Harry will try again in the next election, due by the middle of 2018, but for Cuthbert Henry, it matters not which Husbands turns up, the result will be the same. “[Is] Hinkson [running] for the Barbados Labour Party . . . ? Well I decide to vote for the Barbados Labour Party,” Henry, a pensioner, said while standing outside John Moore’s Bar in Weston.
Sitting under a shed at a bus stop on the opposite side of the road, Alphonza Simpson, another pensioner, was to the point. “Hinkson. Hinkson,” an animated Simpson said. “He is my partner . . . I like him.”
It was the same with another man who referred to himself simply as Adrian from Weston.
“Hinkson is my man . . . he is a good man,” Adrian said.
While no one gave a single thought to the DLP, a fair share of residents, such as a woman who only wanted to be identified as Gwen, cared little about politics.
“It don’t make no difference to me. I live and let live,” she said when asked who she intended to support in the election.
There was also the Weston resident who supported the BLP in the last poll, but did not plan to do so the next time round.
However, instead of switching allegiance to the DLP, the woman, who preferred anonymity, said she would stay home on Election Day.
“It is all the same thing all the time,” she said.
And there was the businessman who did not want to reveal his political interest, and sought to play it safe.
“Everybody is my friend. I am a businessman. Whoever get in I am with them,” he noted.
At Carlton, Robert Charmont was leaving home just as Barbados TODAY was approaching.
Asked who would get his vote, he gave the impression that he had no clue.
“That is a hard one to choose ,” Charmont said initially, but after pausing for a few seconds he declared: “But I would vote BLP.”

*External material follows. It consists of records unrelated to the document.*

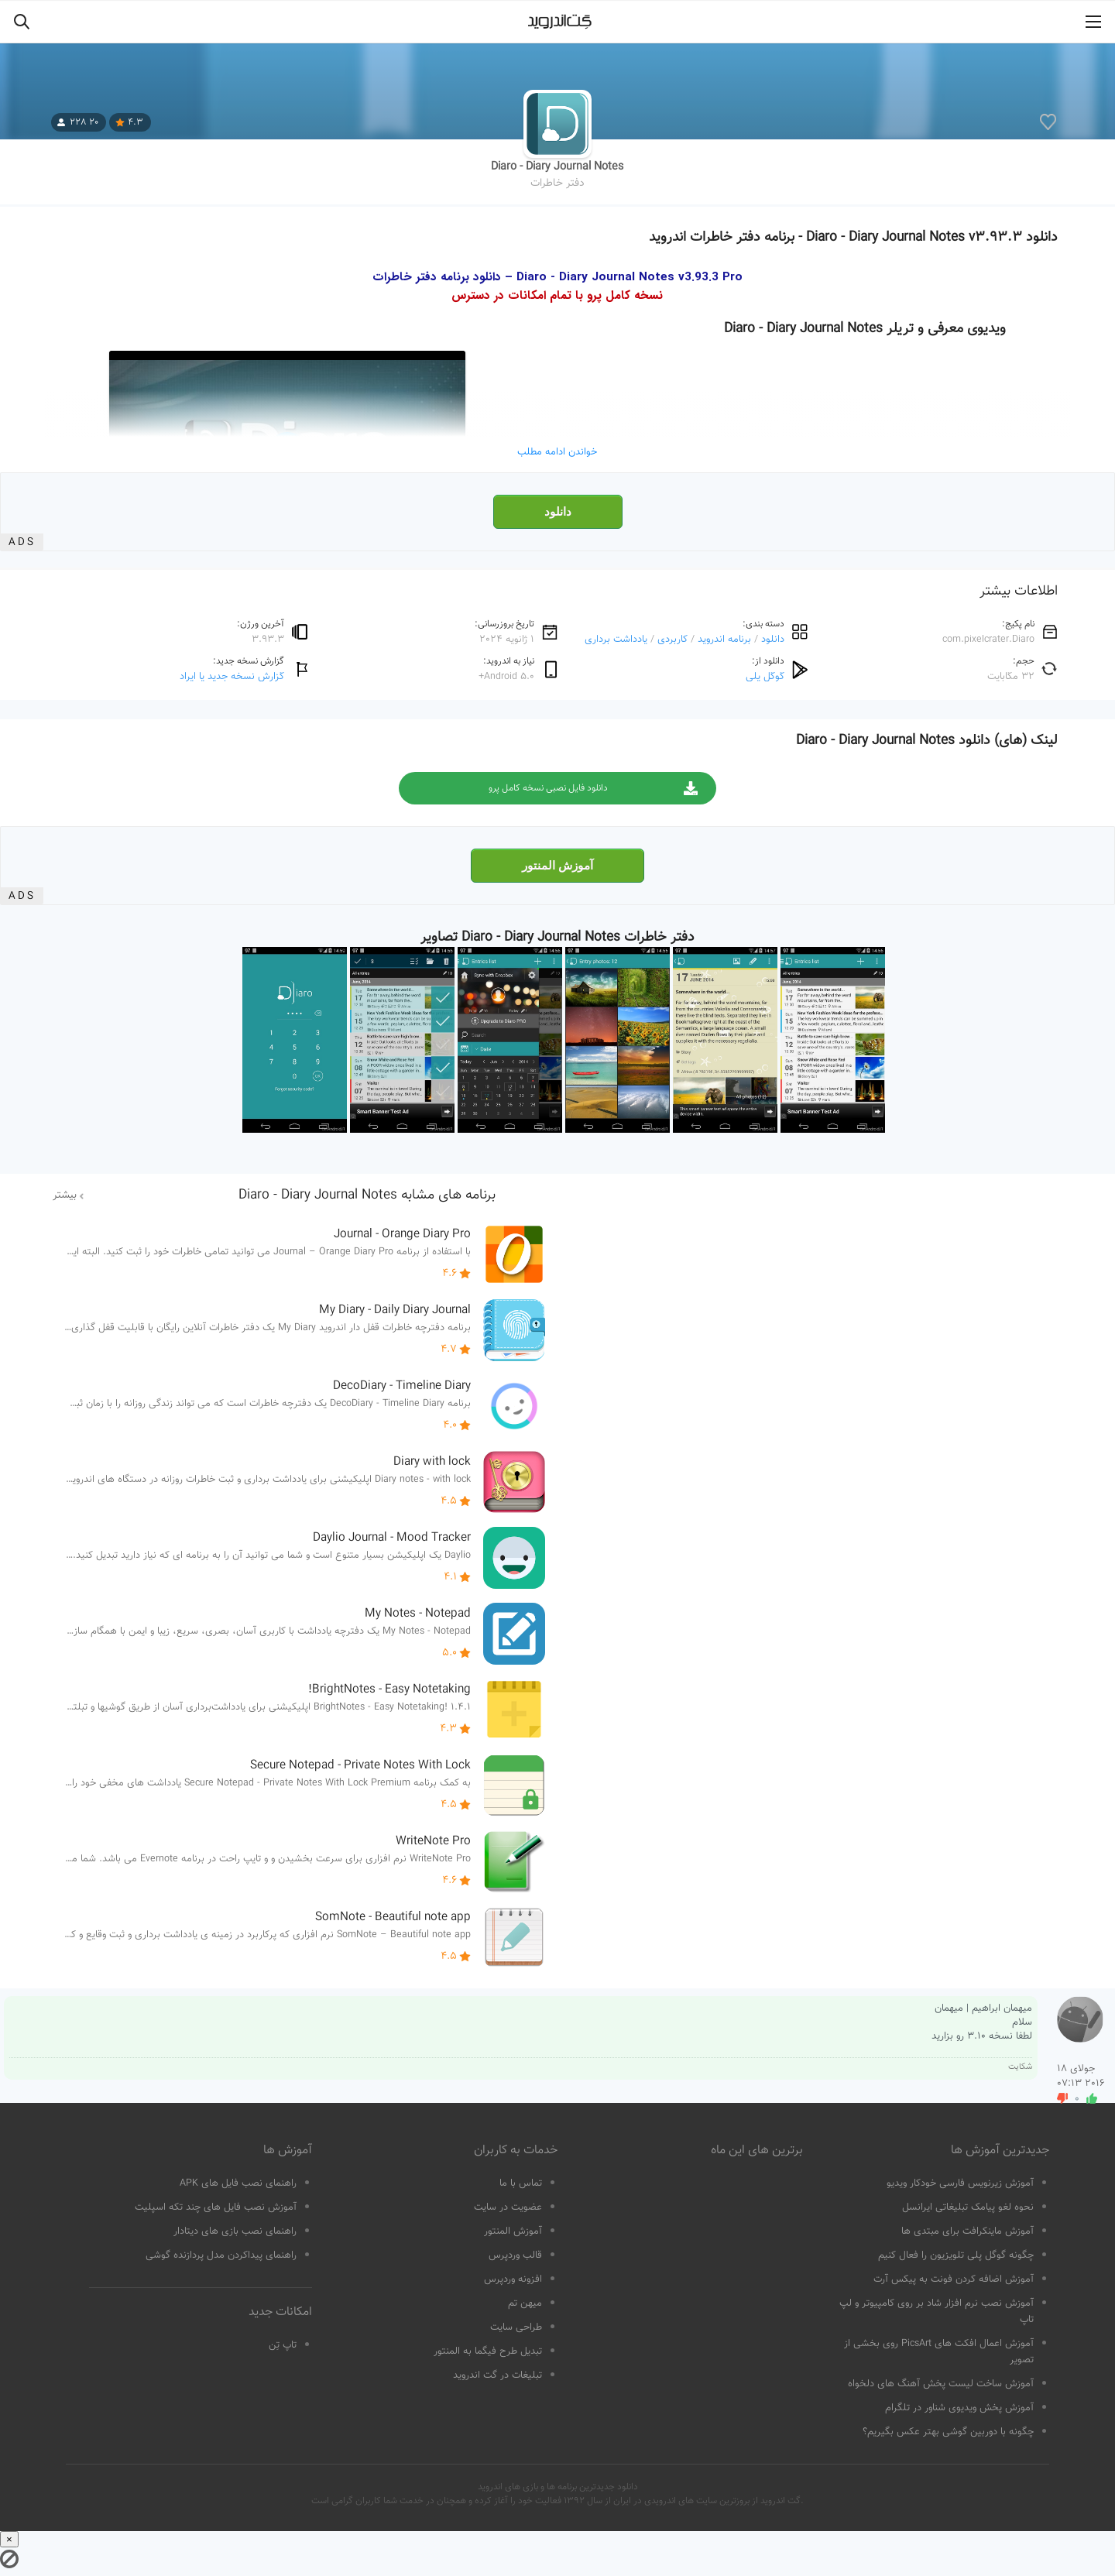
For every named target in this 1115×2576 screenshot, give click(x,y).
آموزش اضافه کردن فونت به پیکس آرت (953, 2279)
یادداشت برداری (616, 639)
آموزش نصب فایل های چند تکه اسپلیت (216, 2207)
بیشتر (65, 1195)
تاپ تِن (283, 2345)
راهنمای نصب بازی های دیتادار (235, 2231)
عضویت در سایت (508, 2207)
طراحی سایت (516, 2327)
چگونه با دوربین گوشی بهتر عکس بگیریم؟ (948, 2432)
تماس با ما (520, 2183)
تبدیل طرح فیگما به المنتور (488, 2351)
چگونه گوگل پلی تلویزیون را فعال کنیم (956, 2255)
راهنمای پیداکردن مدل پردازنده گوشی (221, 2255)
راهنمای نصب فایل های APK (238, 2183)
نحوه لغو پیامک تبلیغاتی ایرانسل (968, 2207)
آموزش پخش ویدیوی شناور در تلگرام (959, 2408)
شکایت (1020, 2066)
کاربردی (672, 639)
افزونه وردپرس (513, 2279)
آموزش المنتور (557, 865)
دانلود (557, 512)
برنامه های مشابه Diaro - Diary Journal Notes (367, 1195)
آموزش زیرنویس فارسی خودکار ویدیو (960, 2183)
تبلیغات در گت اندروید (497, 2375)
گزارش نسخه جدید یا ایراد (232, 676)
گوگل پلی (765, 676)
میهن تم (525, 2303)
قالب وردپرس (515, 2255)
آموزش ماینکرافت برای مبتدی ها (967, 2231)
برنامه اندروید (724, 639)
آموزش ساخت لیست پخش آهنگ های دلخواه (941, 2384)
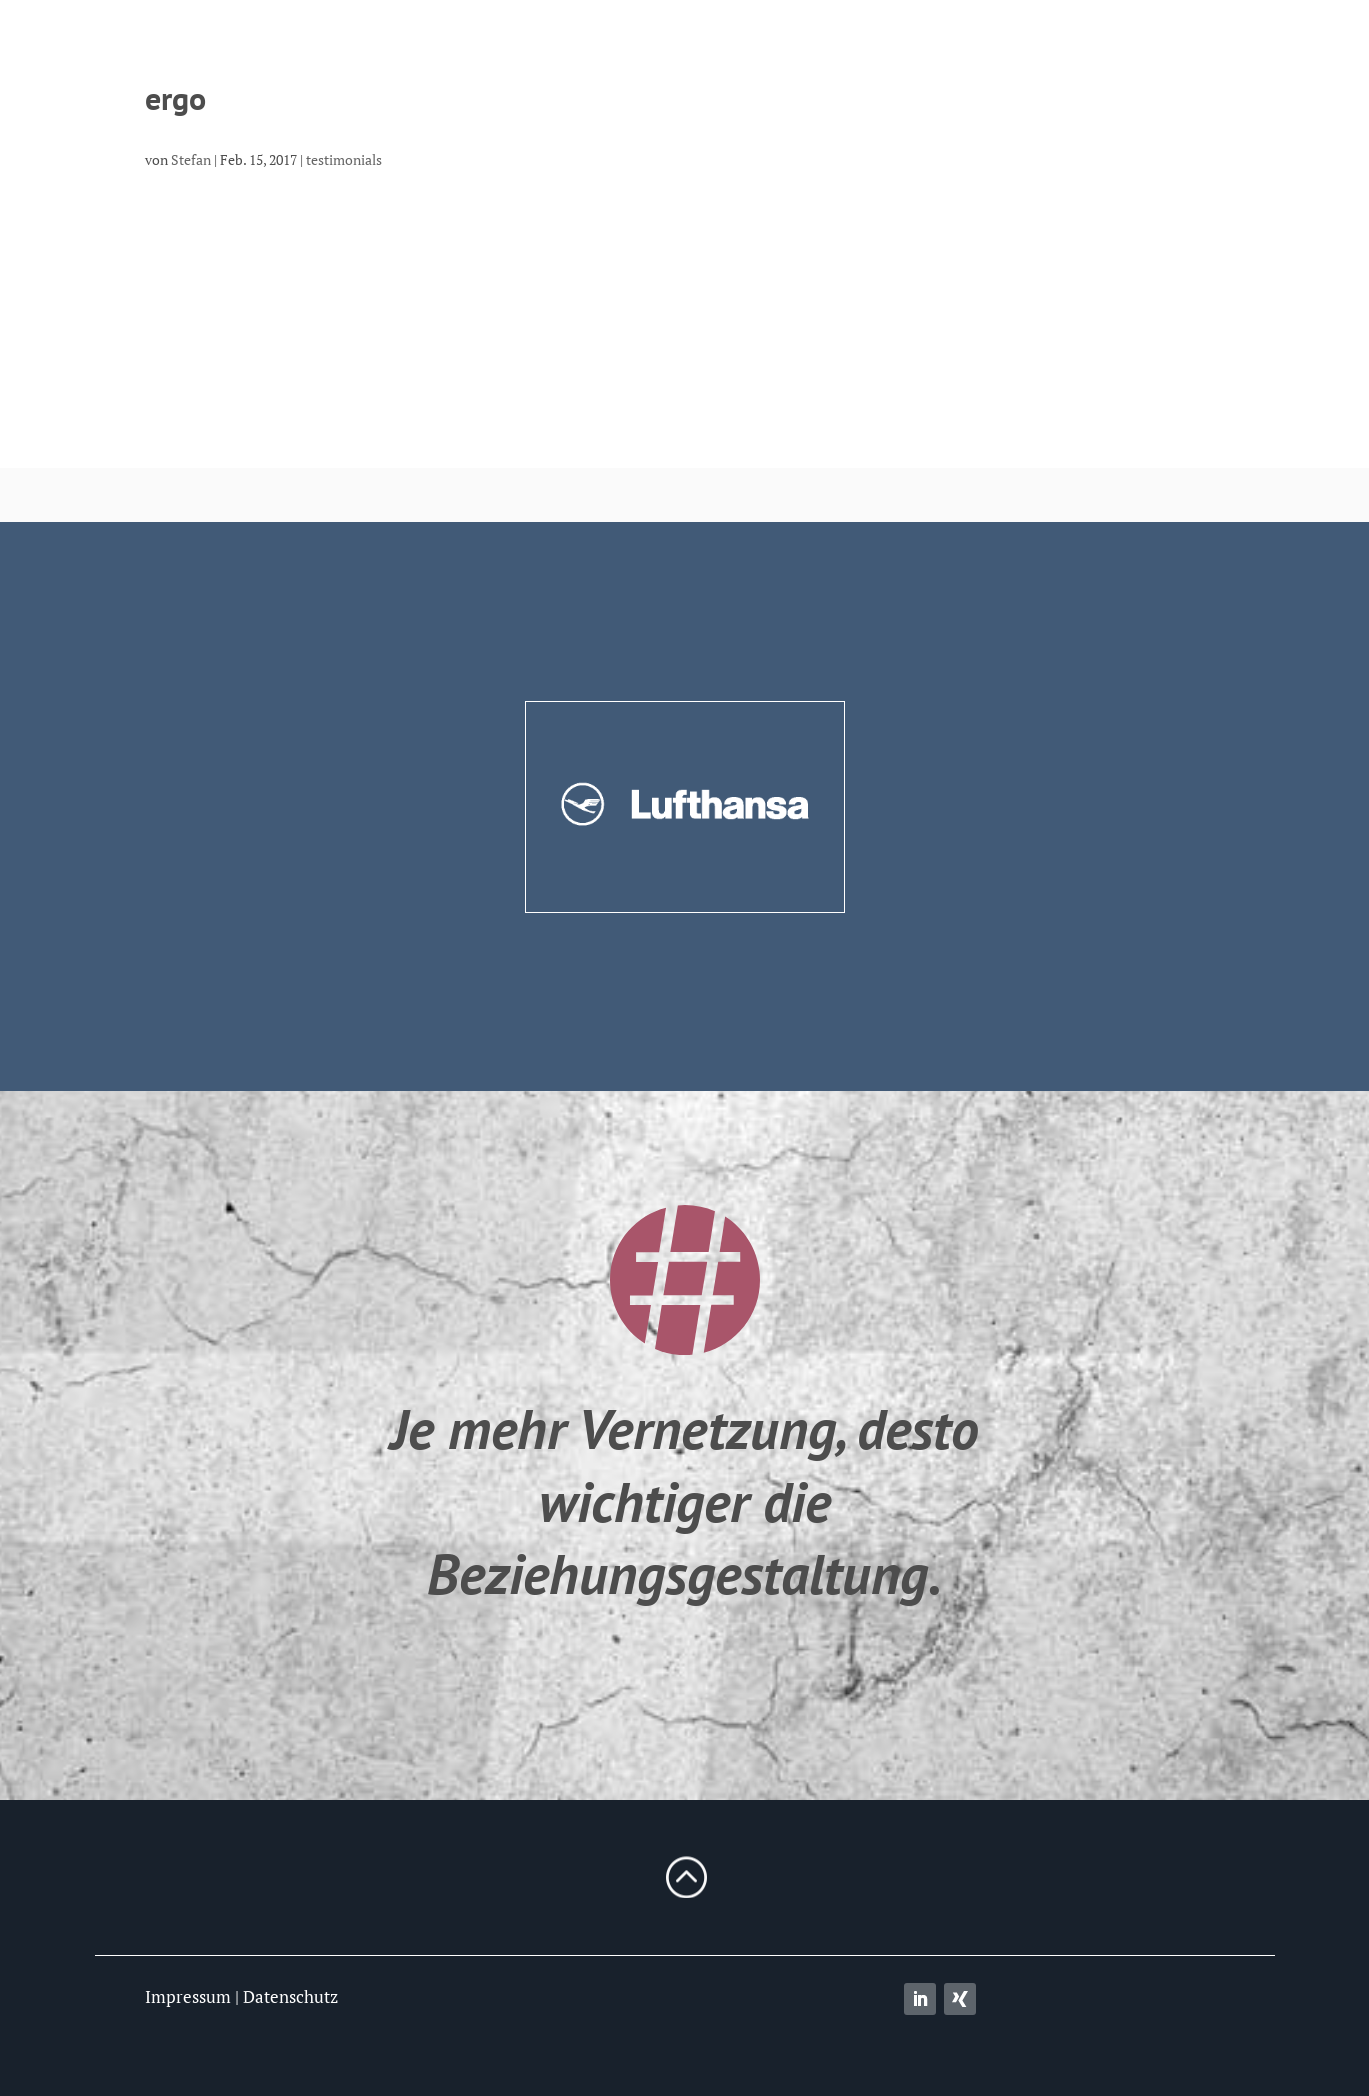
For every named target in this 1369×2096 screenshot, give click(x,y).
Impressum (188, 1996)
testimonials (344, 159)
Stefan (191, 159)
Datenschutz (290, 1996)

There was no such hesitation from a woman who seemed to be the spokesperson for an organized group of constituents backing Hinkson.
She proudly announced that she and “all the people up in here [her immediate area] belong to Hinkson”, while stressing that their Member of Parliament was a true representative operating at a higher level than Eastmond, his predecessor.
“He is in my opinion what I would consider a true gentleman in terms of representation. He is more advanced than his predecessor,” the middle-aged woman said.
She told Barbados TODAY that Hinkson had fully backed a suggestion by the group of constituents for the establishment of a disaster relief fund for residents, but had made it clear he did not want to be in charge.
She also said he had a database of all his constituents and calls them on their birthday, a disclosure that was confirmed by a young man in another area of the constituency.
His popularity notwithstanding, Hinkson will have to placate Arden Richards and his close friend Grafton Goodridge, two elderly men who were particularly upset that assistance was not forthcoming to rescue them from their dilapidated homes. Otherwise, they suggested, he would not get their votes.
Over in The Garden, all but two of the respondents pronounced their approval of the BLP parliamentary representative.
David Barnes, Ruby Mayers and Karen Haynes, along with three young men on the block who called themselves Mr Prince, Bard and Mauby, said they were in Hinkson’s corner all the way.
Not so vocal was a father of four and grandfather of 11, who did not give his name, nor would he say who would get his vote, even though he gave a strong hint.
“This Government is not doing anything for the young people,” he said.
Such is the challenge that Husbands faces, that the only person who admitted to having voted for the DLP in the past, a man who gave his name only as Rupert, now had second thoughts about the ruling party.
Rupert said he was undecided, and “I waiting to see how things going”.